Culture & History

Lazarillo de Tormes

Foreign Native shares a practical suggestion for readers of literature wishing to avoid having their literary choices blindsided by a disparaging comment

Pen and Manuscript

It occasionally happens that just as you’re getting into a good book and building up an imaginary rapport with its long-departed author, someone makes a disparaging comment about the writer which you can’t then get out of your head, tainting the entire read.  One way to avoid this popular ad hominem tactic for spoiling other people’s fun is to read anonymous works.

One of the best known works of Spanish literature is such a one – Lazarillo de Tormes.  The delightful 16th century satirical novel is standard fare in schools and is frequently used as an introduction to Spanish literature for both students of Spanish and native speakers.

The novel is considered to be a pioneering work of the genre known as picaresca, to which the later, even better-known Don Quixote de la Mancha belongs.  It’s also plugged as a fine example of Spain’s golden century, and serves to introduce the subject of censorship by the Spanish Inquisition, since it was one of the works that made the Index of Forbidden Books, a sort of a sixteenth century hall of fame.

The book is an autobiographical account of the fictional life of Lázaro, an orphaned boy who describes his adventures with a series of masters, each one a typical character of the society of the time.
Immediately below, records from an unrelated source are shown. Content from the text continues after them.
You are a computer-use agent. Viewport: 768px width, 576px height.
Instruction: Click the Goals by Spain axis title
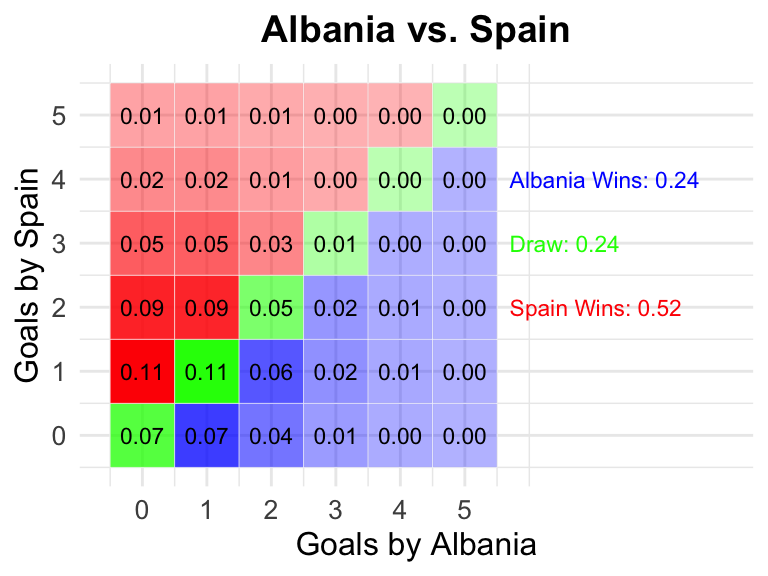pos(26,275)
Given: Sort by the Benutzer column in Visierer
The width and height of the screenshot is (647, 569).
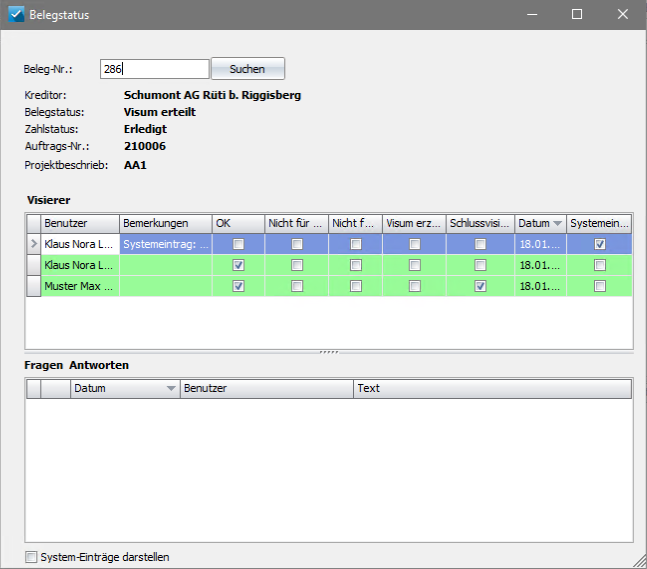Looking at the screenshot, I should coord(80,223).
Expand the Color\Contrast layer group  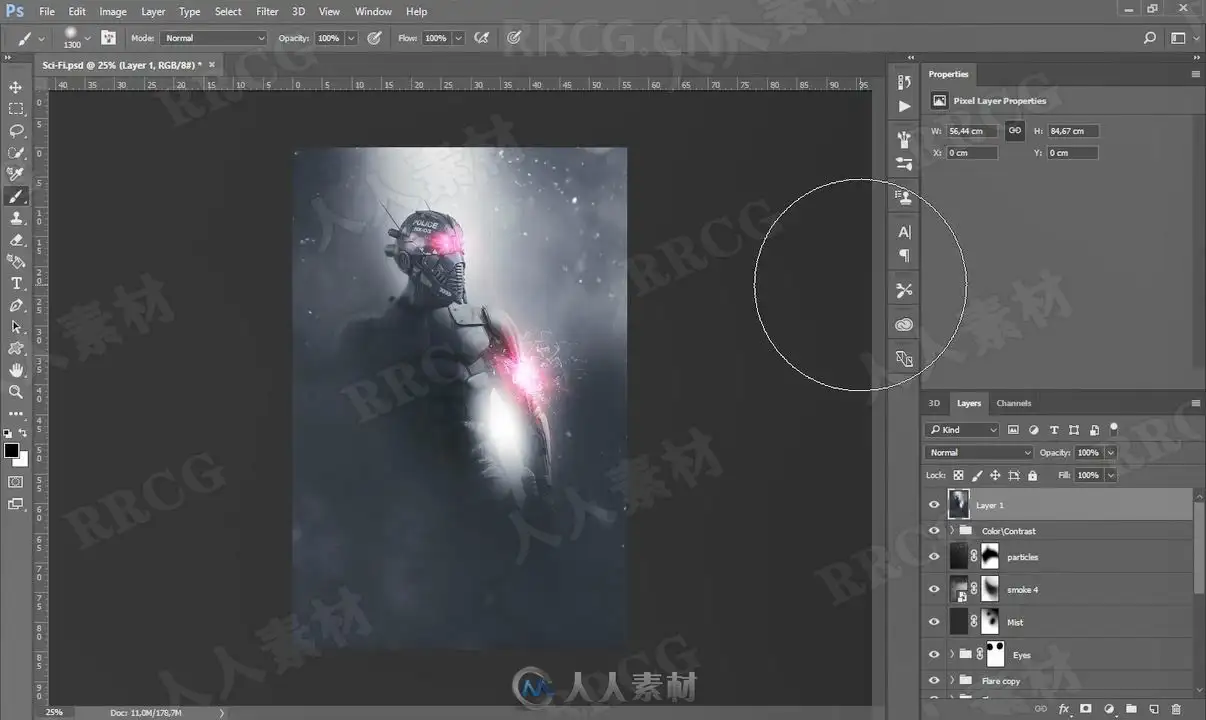(x=951, y=531)
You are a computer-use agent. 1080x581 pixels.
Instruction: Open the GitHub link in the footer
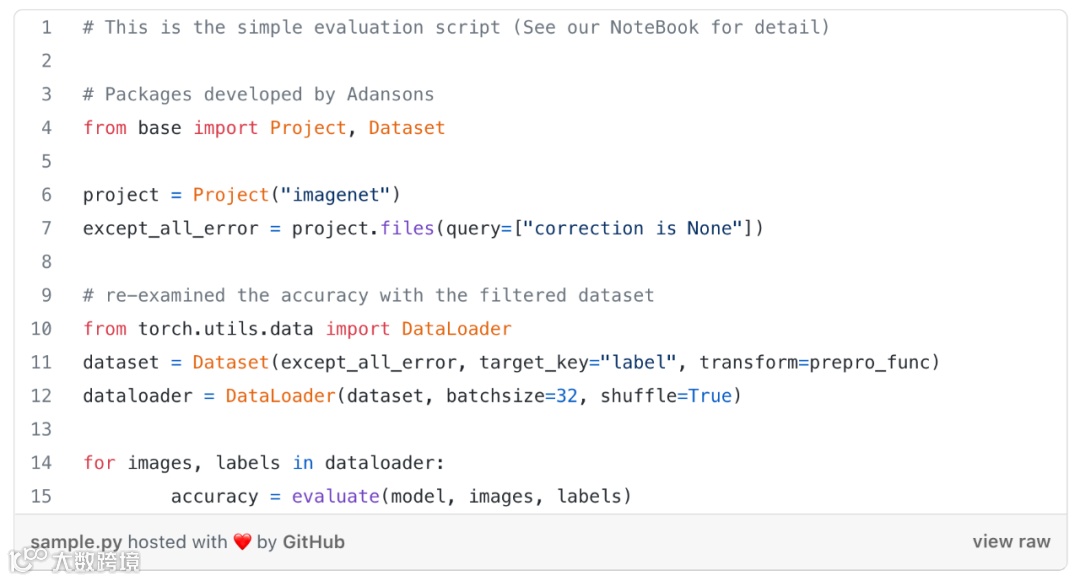coord(313,542)
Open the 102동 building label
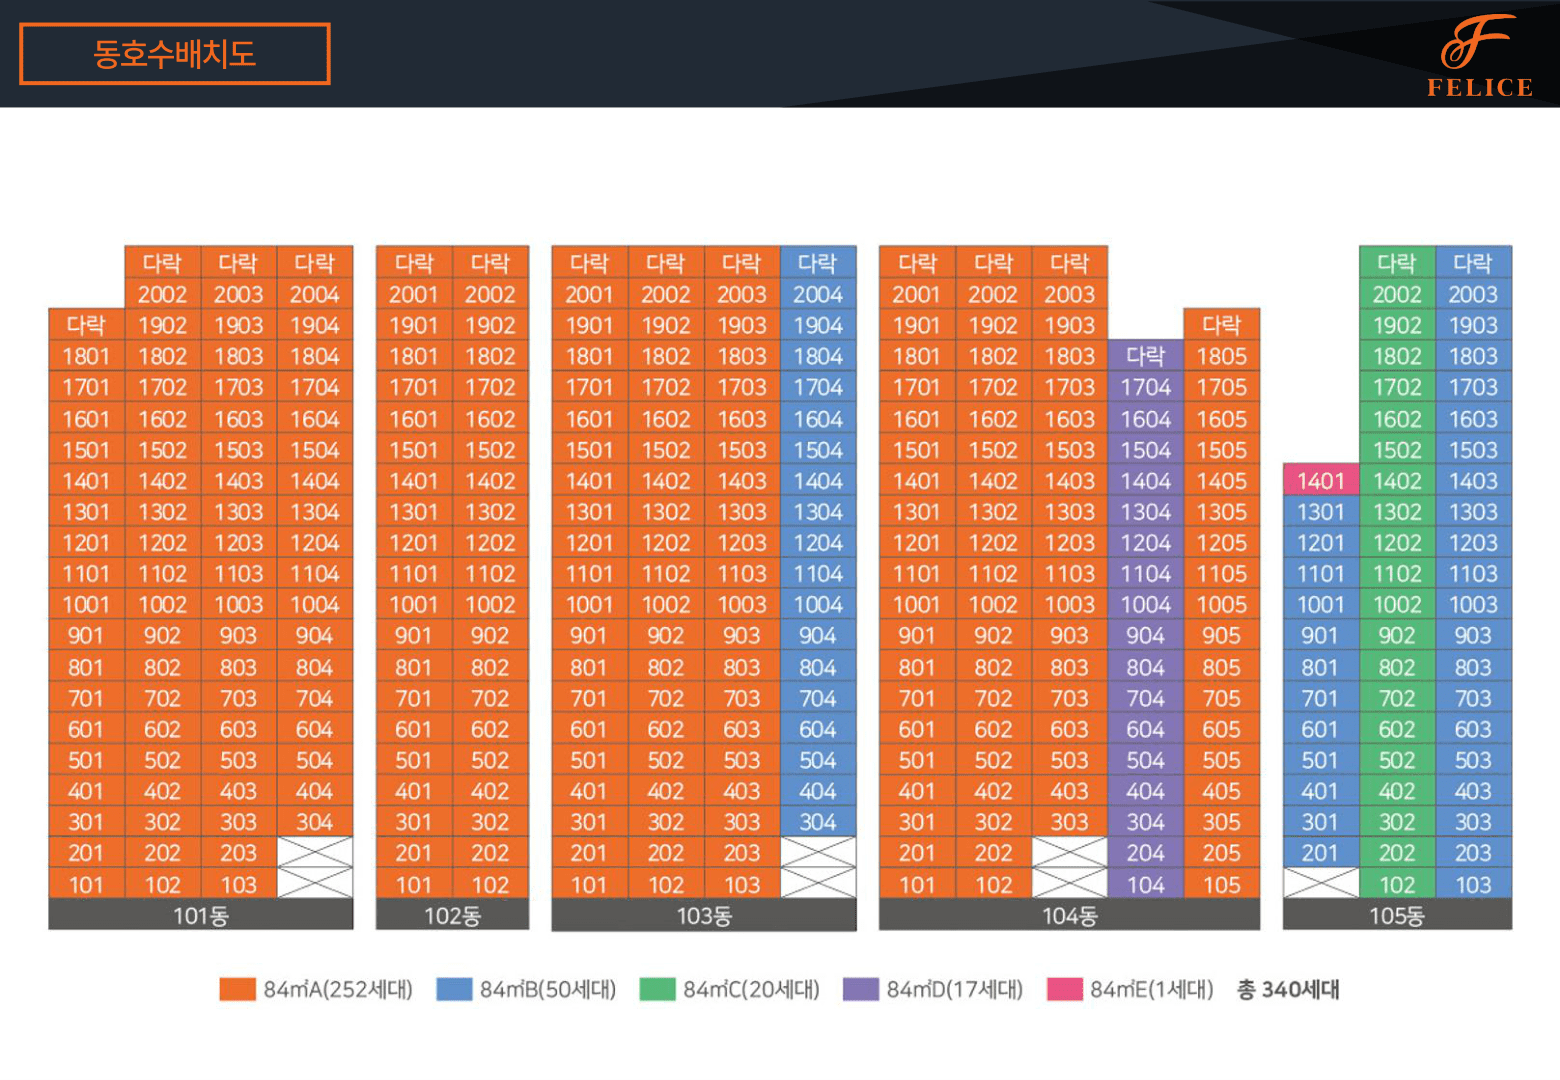1560x1080 pixels. [452, 915]
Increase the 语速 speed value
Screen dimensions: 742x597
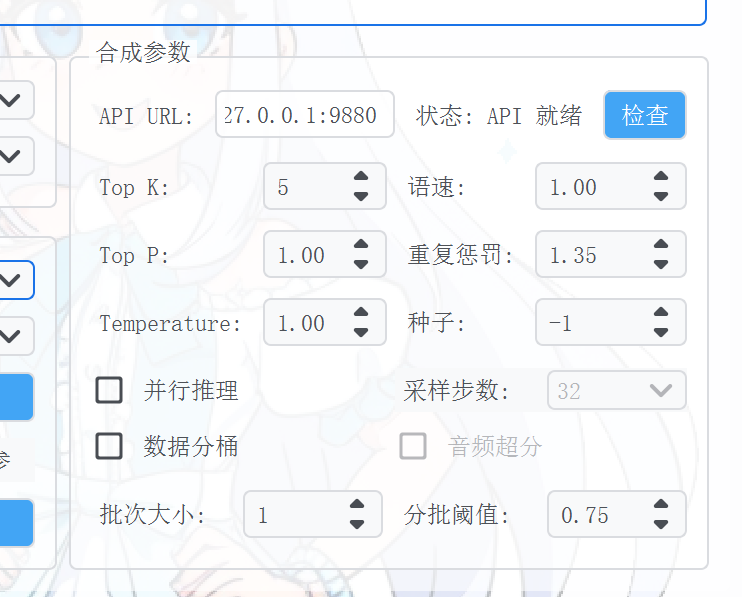pos(661,178)
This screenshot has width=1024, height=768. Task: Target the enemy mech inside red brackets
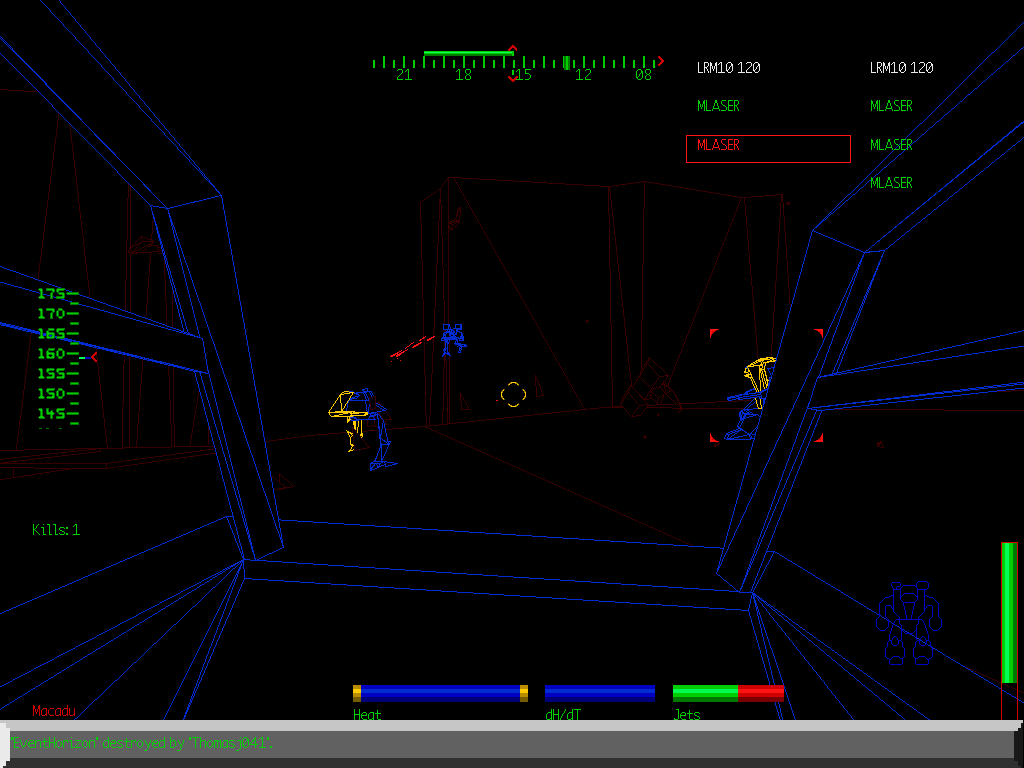[x=755, y=396]
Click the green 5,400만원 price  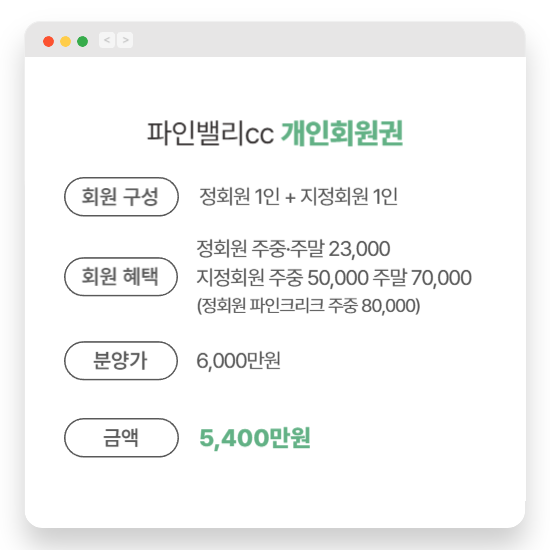(255, 438)
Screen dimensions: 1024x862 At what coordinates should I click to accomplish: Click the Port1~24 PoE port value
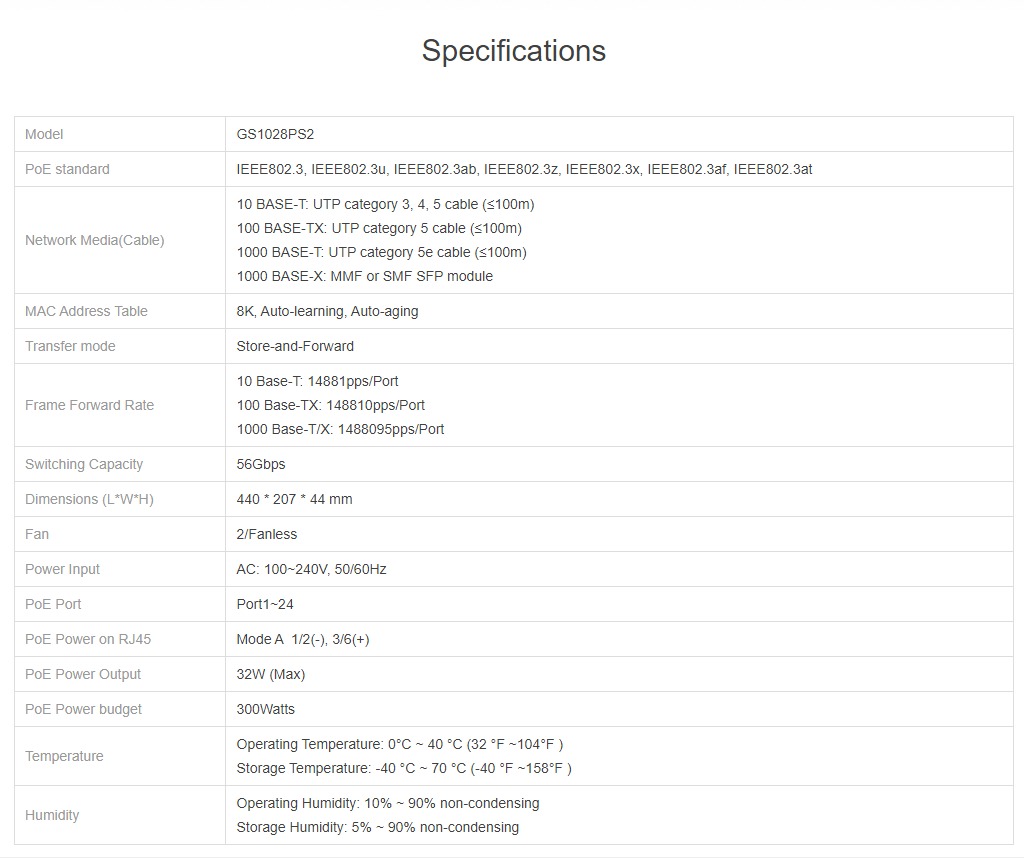[x=265, y=604]
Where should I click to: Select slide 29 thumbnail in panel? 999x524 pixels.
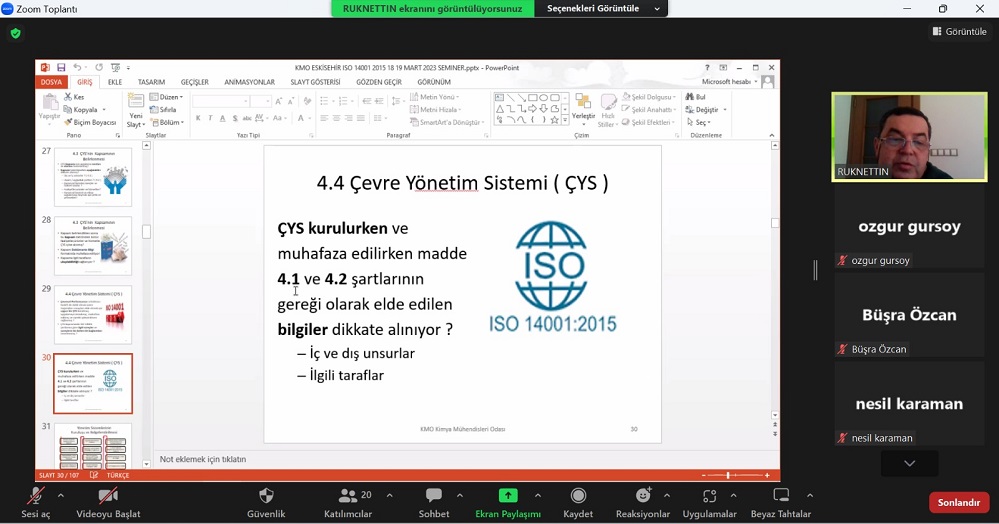click(92, 314)
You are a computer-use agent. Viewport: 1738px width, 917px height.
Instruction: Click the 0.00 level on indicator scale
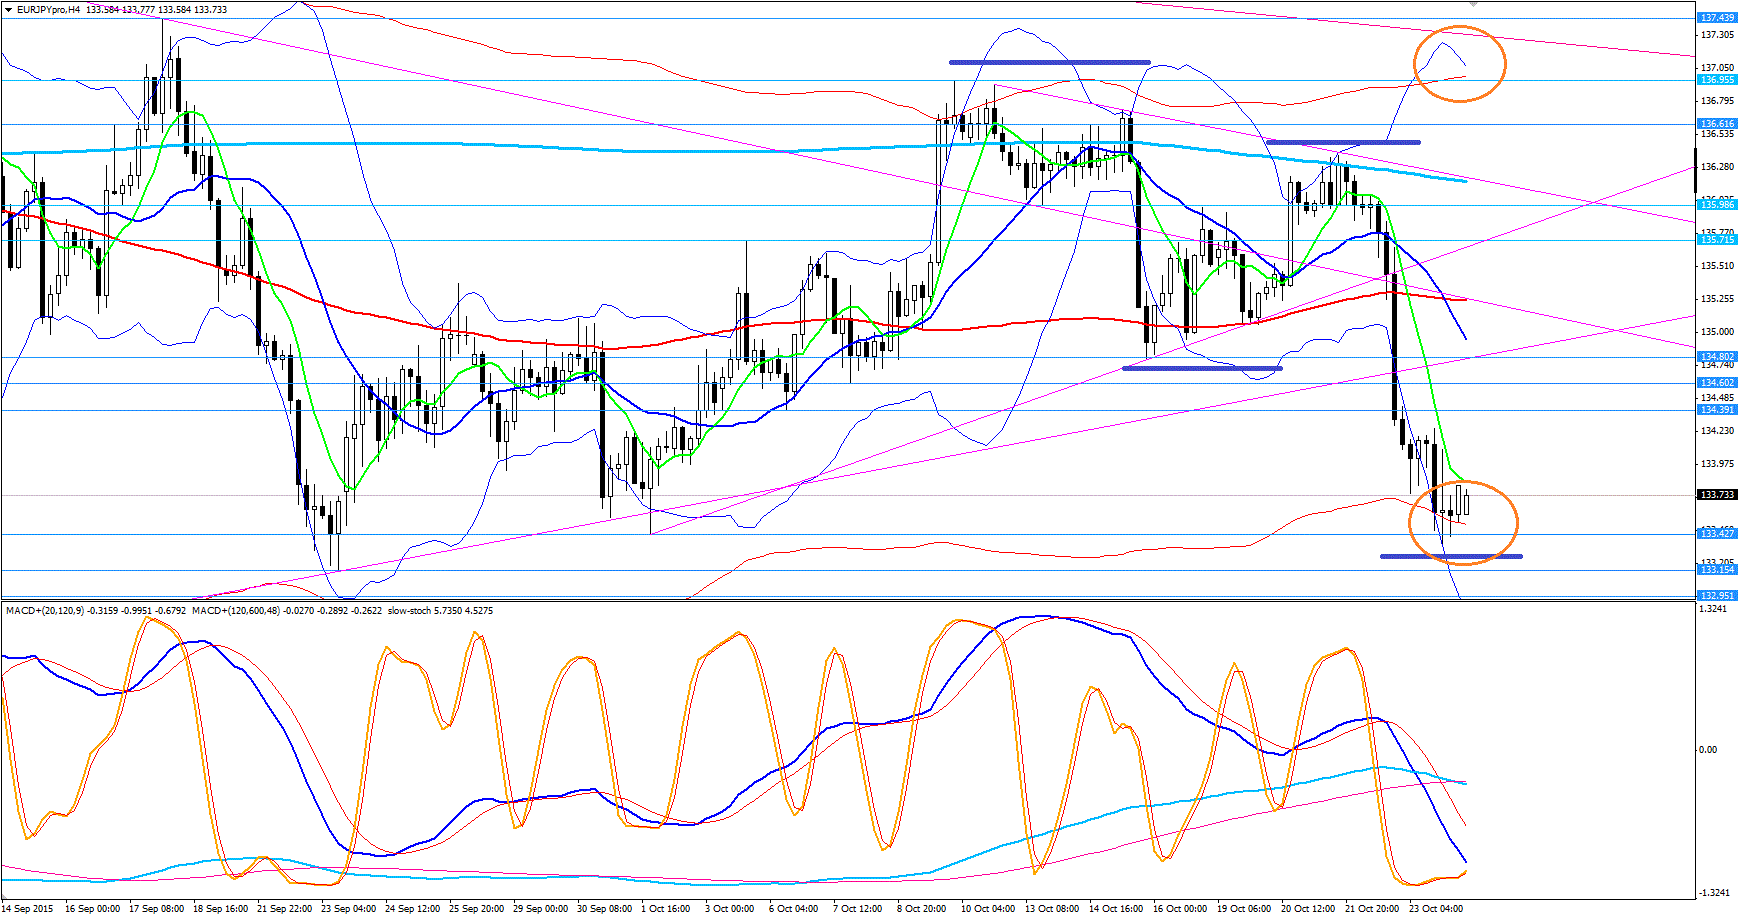pos(1708,750)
And while Don Quixote is better known than Lazarillo, it’s probably not better read, on account of the length of it.  One of the advantages of Lazarillo is that it’s very short, so short that anyone can finish it without the excuses and other dubious claims made by those (of us) who made it some distance past the other’s introduction to an “idle reader” and intend to finish it one day.

Lazarillo should probably grace any bookshelf that includes Spanish works, but the text is also available online at a number of sites, both in Spanish and English.